• **EXCERPTED PASSAGE**

■ ■ ■ ■ ■

# Parcel shelf



## dan_saviola (Aug 2, 2011)

Does anyone know if the two pieces of grey plastic that hold the parcel shelf up I side the boot can be bought separately from Audi?

Mine have obviously take a bit of a battering as one snapped tonight (well, the 3 pegs on it that join it to the side if the boot have). If so, can they simply be plugged into the 3 holes?

Thanks


----------



## Critter10 (Nov 4, 2010)

Unfortunately you can't buy the parts separately. You have to buy the two brackets and the shelf as a kit. And I'm not sure you can fit it yourself. The three pegs on each bracket, I believe, are kind of melted into their locating holes because there's hardly any room for them to go too far into the holes. I bust a bracket on my previous TT and Audi quoted me £250+ to repair it. In the end I went to an indy garage and they used platic glue to put the old bracket back and charged me nothing.


----------



## dan_saviola (Aug 2, 2011)

Thank you for the reply. Maybe plain old super glue then?


----------



## dan_saviola (Aug 2, 2011)

I've had a mare lately - amp, 2 tyres, 2 brake discs and 2 pads.


----------



## Critter10 (Nov 4, 2010)

Yeah, I reckon super glue will do it fine. Just don't ever put any undue stress on the shelf from then on. It's one of the crapest bits on the mk2 TT - can't understand why they did such a poor job there.


----------



## thenewguy (Oct 4, 2012)

If you're gonna use superglue get a hold of some activator spray as well, it bonds the glue in about 10 seconds and it bonds extremely well. Just make sure you put them together properly first time cause you might not be able to separate them again.


----------



## EZ Tutty (Mar 21, 2013)

I used a Gel type superglue on one of mine, worked a treat


----------



## dan_saviola (Aug 2, 2011)

Can't be any weaker than it was that's for sure!


----------



## wellhouse (Jan 26, 2012)

■ ■ ■ ■ ■

• **ENTRIES SUPPLIED**
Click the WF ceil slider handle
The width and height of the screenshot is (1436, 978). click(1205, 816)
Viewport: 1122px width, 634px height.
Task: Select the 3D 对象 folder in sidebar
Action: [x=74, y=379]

■ ■ ■ ■ ■

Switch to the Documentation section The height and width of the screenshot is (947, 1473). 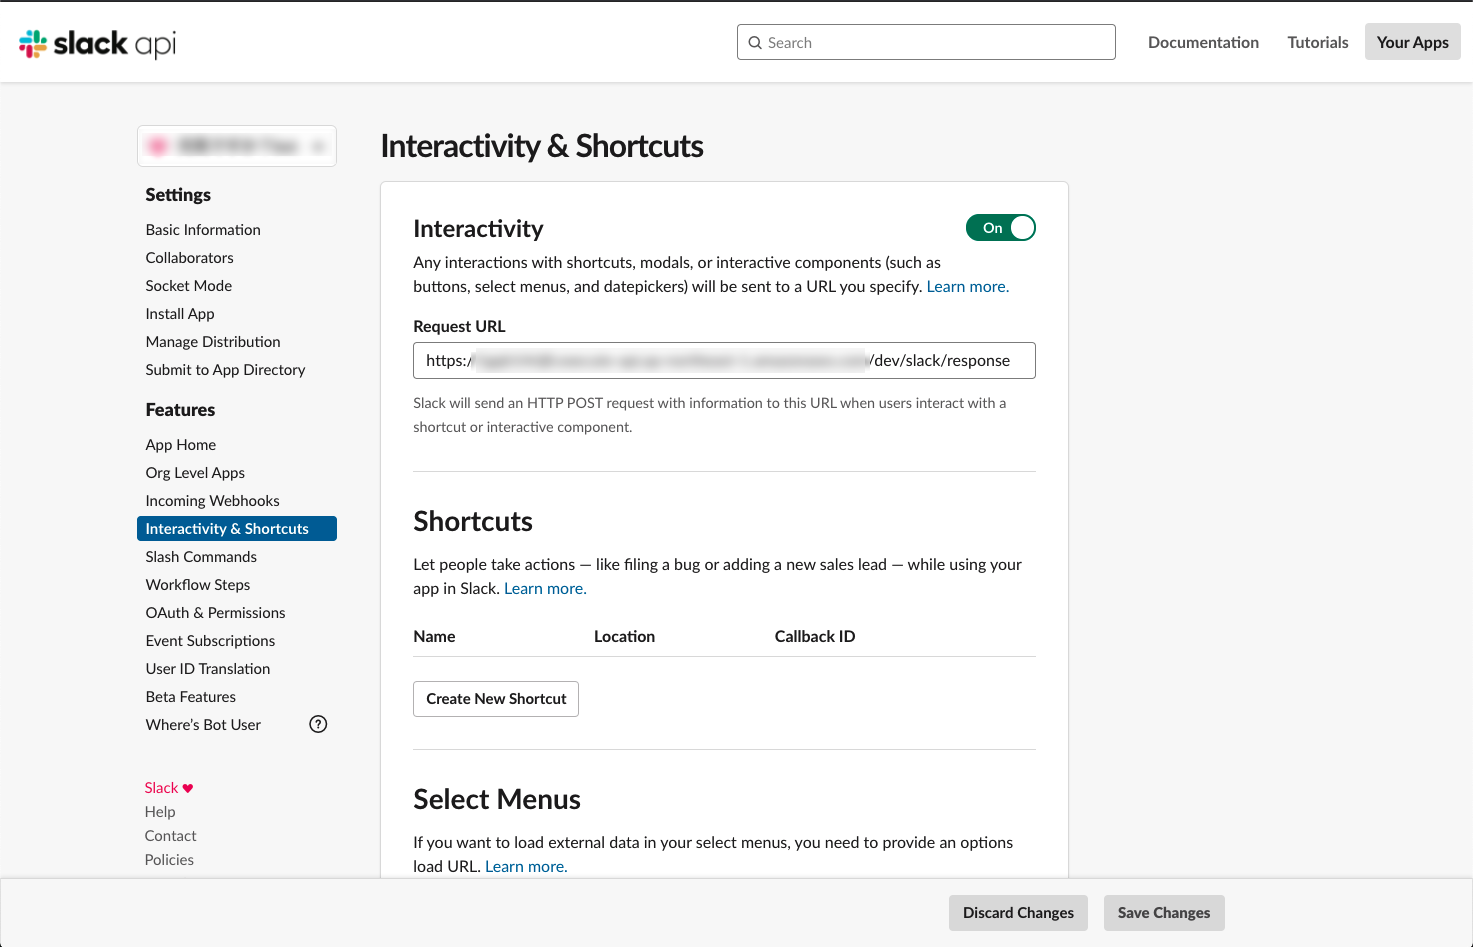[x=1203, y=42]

■ ■ ■ ■ ■

• **THE REQUEST**
In the parcel shelf thread, how much did Audi quote Critter10 to repair a broken bracket?

• **REPLY TO THE EXERCISE**
£250+